Stored items:
►

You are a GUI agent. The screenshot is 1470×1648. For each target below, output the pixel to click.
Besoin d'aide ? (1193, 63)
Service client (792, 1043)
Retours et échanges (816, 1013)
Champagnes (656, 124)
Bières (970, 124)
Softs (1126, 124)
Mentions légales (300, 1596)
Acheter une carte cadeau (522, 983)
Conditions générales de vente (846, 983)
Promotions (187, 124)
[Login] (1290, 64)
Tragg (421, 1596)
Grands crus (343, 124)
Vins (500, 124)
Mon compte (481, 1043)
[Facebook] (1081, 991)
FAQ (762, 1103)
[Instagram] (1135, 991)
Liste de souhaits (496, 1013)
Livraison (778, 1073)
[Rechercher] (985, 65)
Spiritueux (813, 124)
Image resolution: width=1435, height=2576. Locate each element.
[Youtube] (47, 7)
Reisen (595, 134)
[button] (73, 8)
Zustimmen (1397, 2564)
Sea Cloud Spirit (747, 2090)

◄

- [Work instructions] Set down exactly the lines from the one that contains "Tragg (421, 1596)" to the final line above, both included, and nothing more.

- [Task answer]
Tragg (421, 1596)
Grands crus (343, 124)
Vins (500, 124)
Mon compte (481, 1043)
[Facebook] (1081, 991)
FAQ (762, 1103)
[Instagram] (1135, 991)
Liste de souhaits (496, 1013)
Livraison (778, 1073)
[Rechercher] (985, 65)
Spiritueux (813, 124)
Image resolution: width=1435, height=2576. Locate each element.
[Youtube] (47, 7)
Reisen (595, 134)
[button] (73, 8)
Zustimmen (1397, 2564)
Sea Cloud Spirit (747, 2090)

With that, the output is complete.